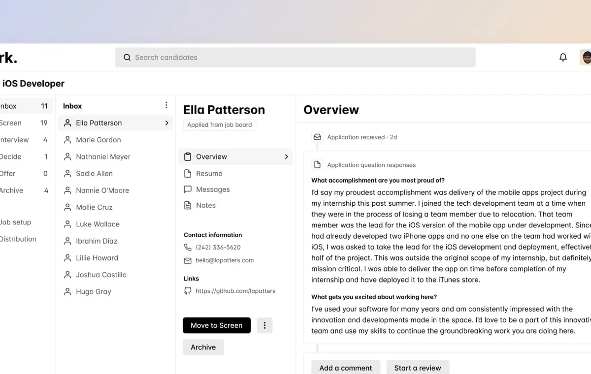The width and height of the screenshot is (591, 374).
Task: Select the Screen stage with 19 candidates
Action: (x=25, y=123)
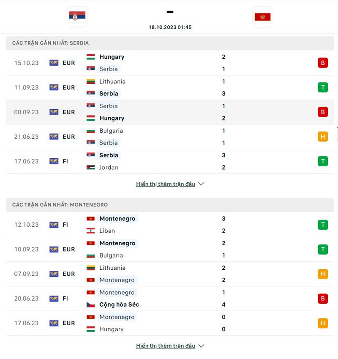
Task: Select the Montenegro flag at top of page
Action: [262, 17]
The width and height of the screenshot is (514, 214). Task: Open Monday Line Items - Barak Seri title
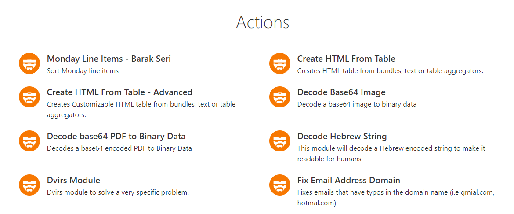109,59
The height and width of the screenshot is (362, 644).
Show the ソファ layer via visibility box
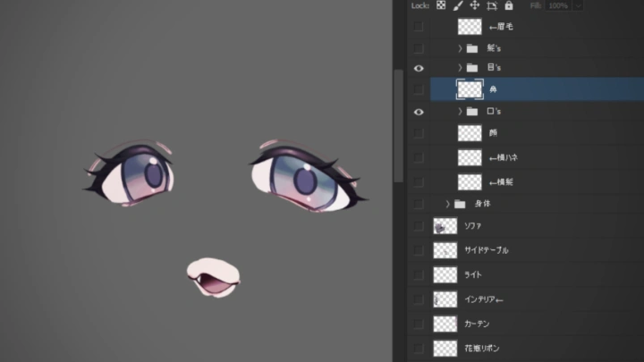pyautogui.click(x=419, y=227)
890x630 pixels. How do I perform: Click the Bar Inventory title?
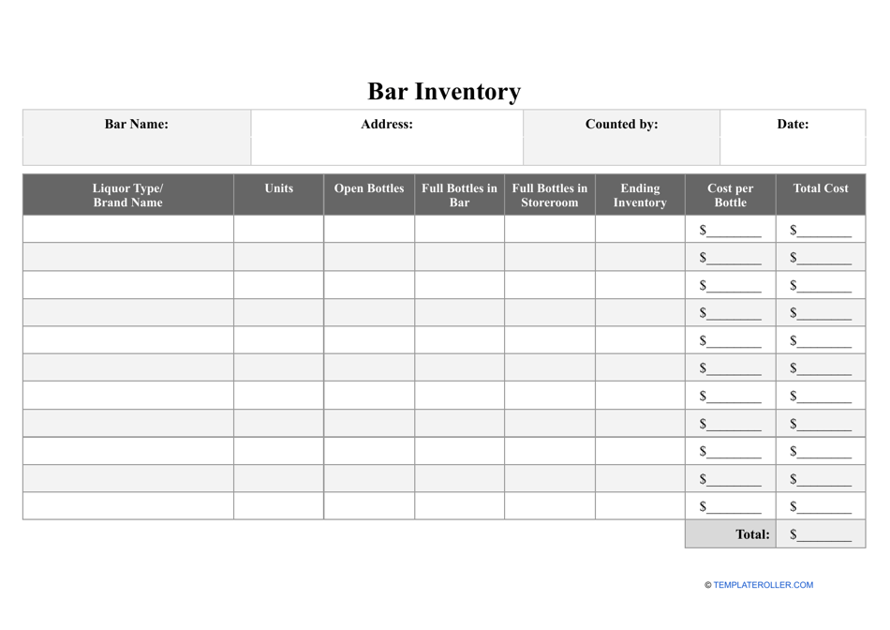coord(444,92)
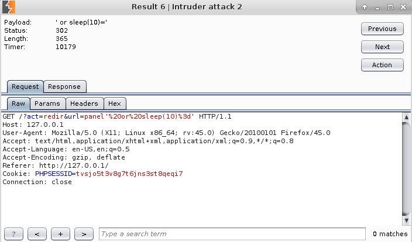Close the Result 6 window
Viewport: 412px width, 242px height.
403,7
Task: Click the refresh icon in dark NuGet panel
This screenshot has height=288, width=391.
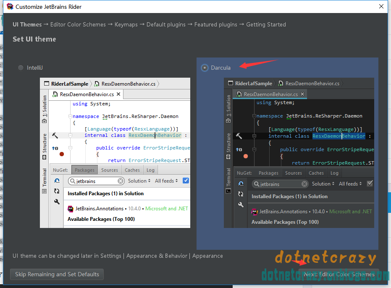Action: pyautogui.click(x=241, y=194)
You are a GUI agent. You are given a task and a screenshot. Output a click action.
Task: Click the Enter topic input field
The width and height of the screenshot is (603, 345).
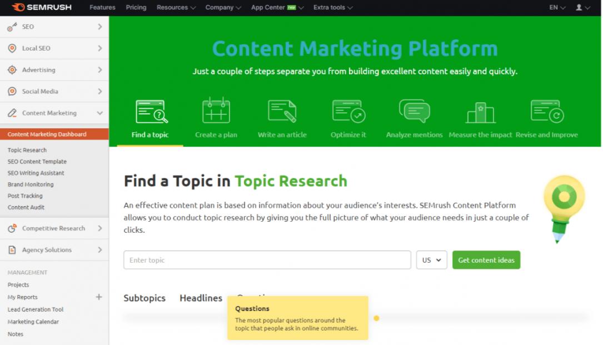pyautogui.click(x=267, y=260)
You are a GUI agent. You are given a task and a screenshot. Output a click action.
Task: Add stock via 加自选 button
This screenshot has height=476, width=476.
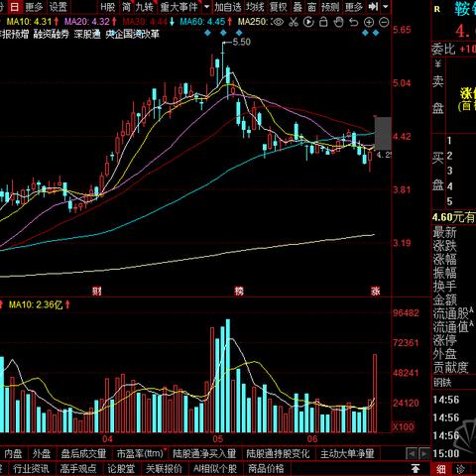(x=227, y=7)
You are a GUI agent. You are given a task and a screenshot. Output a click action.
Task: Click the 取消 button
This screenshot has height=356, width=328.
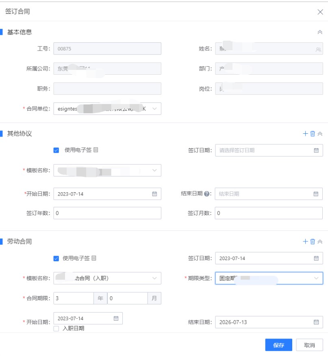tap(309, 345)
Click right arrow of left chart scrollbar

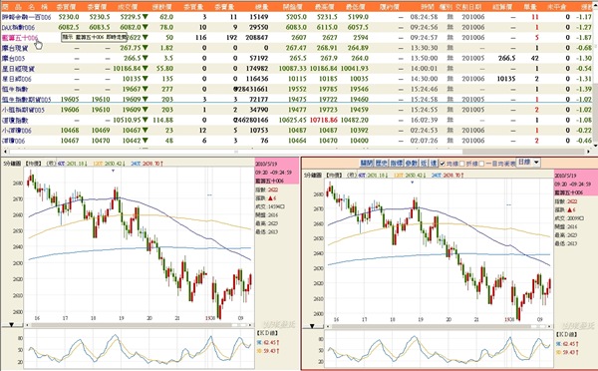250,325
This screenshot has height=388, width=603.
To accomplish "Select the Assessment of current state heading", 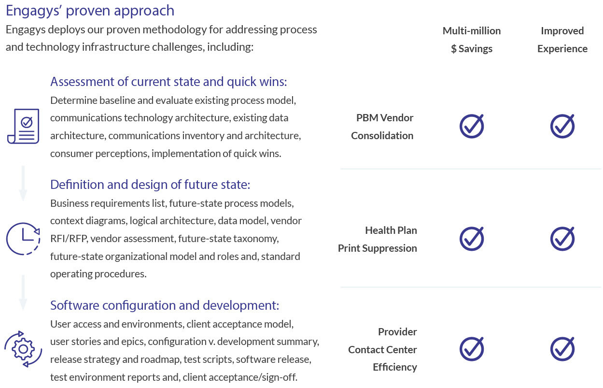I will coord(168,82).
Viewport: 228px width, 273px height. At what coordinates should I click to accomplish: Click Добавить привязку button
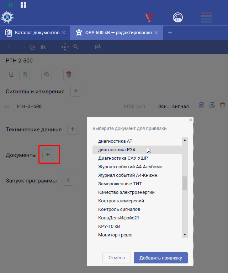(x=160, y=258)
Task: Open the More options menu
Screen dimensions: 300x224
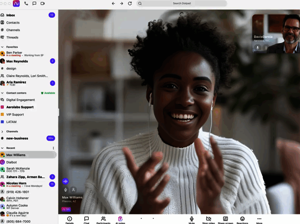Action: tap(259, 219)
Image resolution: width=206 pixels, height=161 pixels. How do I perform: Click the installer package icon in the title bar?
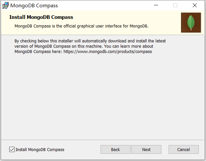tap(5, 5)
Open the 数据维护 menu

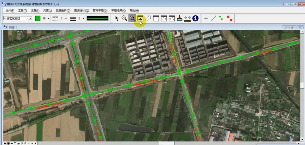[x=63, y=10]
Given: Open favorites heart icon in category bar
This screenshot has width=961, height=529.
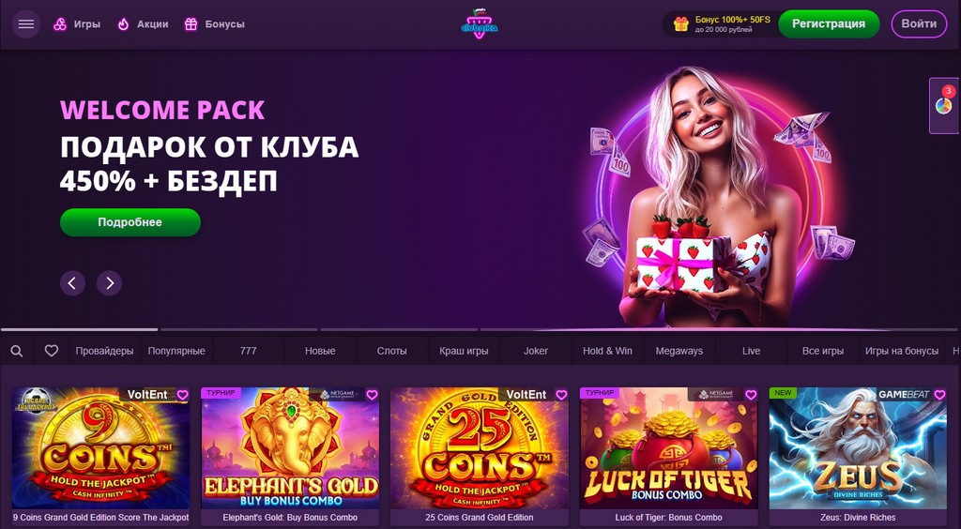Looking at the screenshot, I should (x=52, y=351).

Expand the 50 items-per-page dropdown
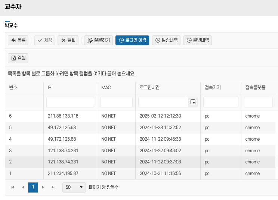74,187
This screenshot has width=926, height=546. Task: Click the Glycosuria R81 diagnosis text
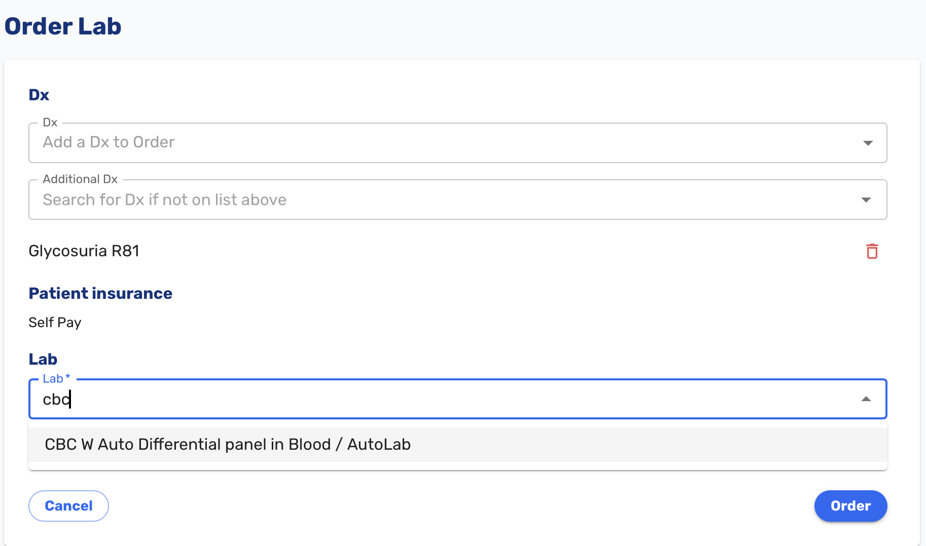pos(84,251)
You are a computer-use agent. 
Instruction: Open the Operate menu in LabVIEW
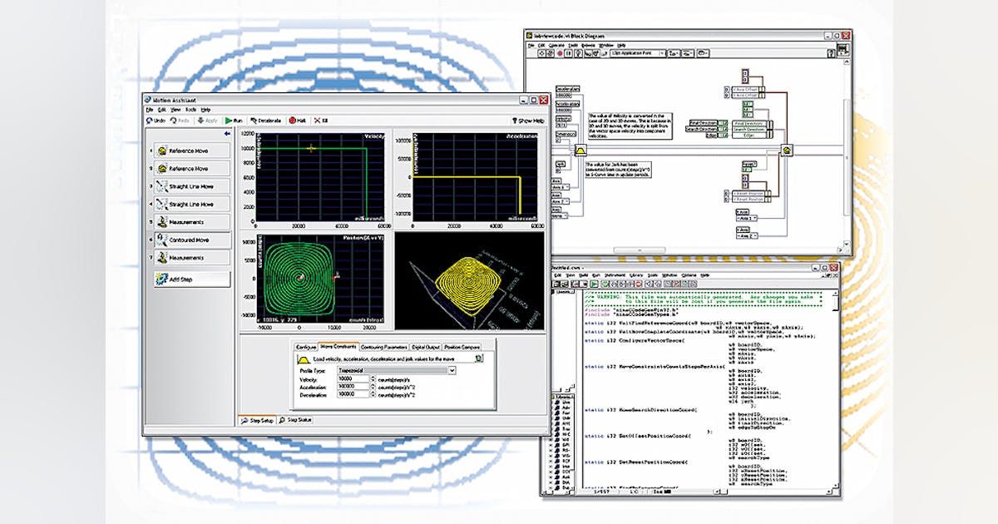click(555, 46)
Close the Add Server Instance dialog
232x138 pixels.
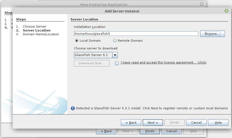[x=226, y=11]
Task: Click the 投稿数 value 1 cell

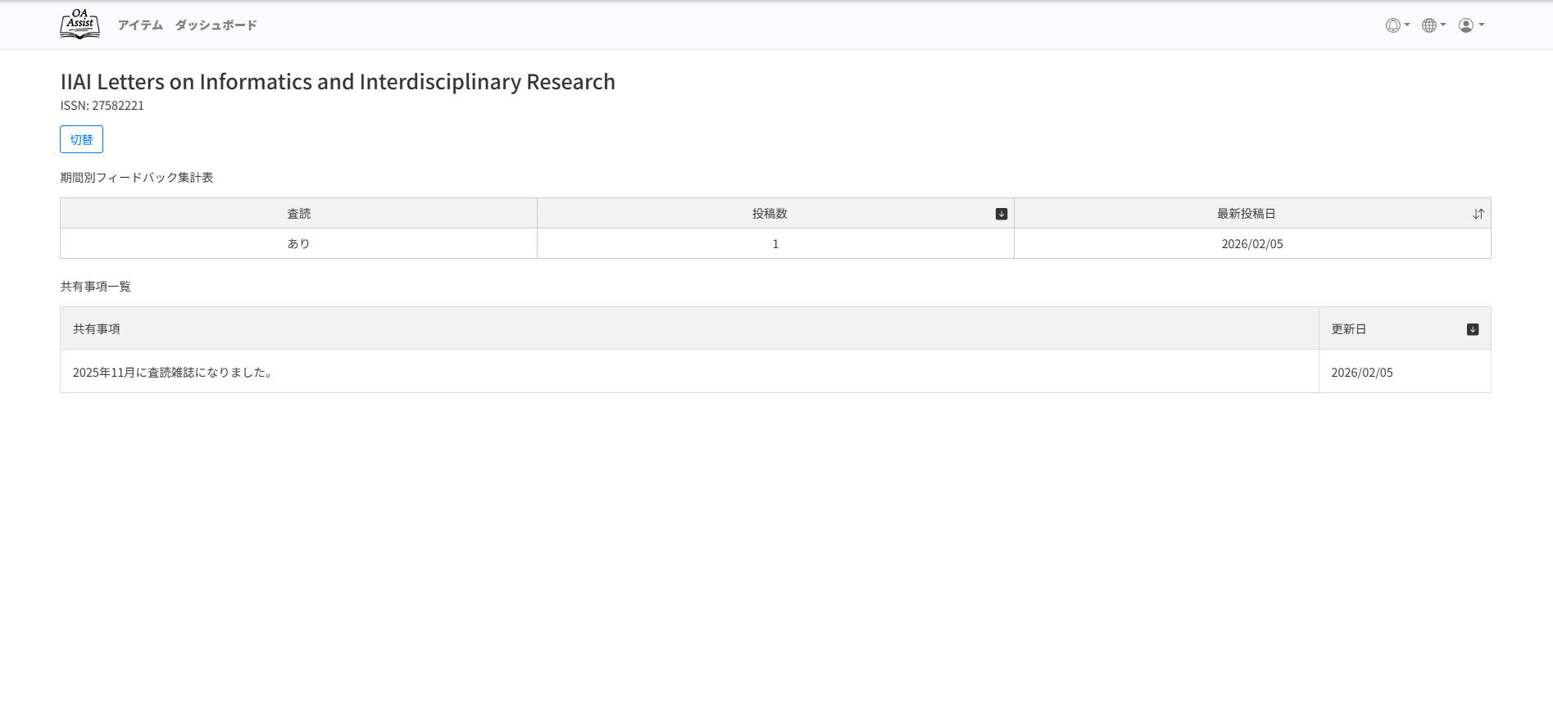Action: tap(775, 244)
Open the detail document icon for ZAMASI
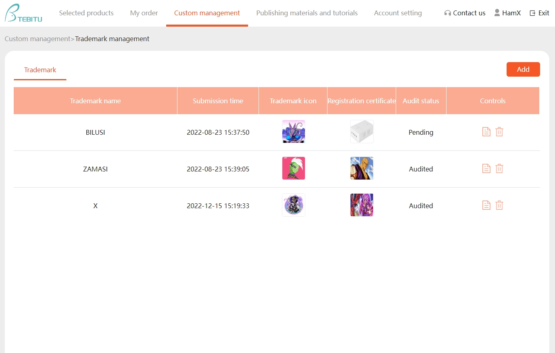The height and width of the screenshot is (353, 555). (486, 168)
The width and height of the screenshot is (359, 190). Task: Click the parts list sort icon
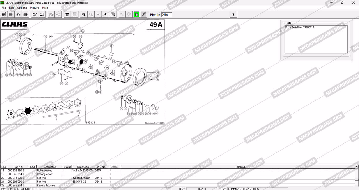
======
In the listing above, find the line containing "The width and height of the screenshot is (514, 214)." and the line containing "Task: Add stock via 加自选 button", then print exactly those two lines and every line between them, minus the pictures.

§ Answer for the task:
The width and height of the screenshot is (514, 214). Task: Open Monday Line Items - Barak Seri title
109,59
The height and width of the screenshot is (362, 644).
Show the ソファ layer via visibility box
pyautogui.click(x=419, y=227)
890x630 pixels. How do I perform: Click the Bar Inventory title?
coord(444,92)
Close the Result 6 window
Viewport: 412px width, 242px height.
403,7
Task: Click the refresh icon in dark NuGet panel
This screenshot has height=288, width=391.
Action: pyautogui.click(x=241, y=194)
You are a GUI agent. You are given a task and a screenshot. Output a click action.
Task: Click the Enter topic input field
The width and height of the screenshot is (603, 345).
pyautogui.click(x=267, y=260)
You are a GUI agent. You are given a task and a screenshot. Output a click action.
Task: Add stock via 加自选 button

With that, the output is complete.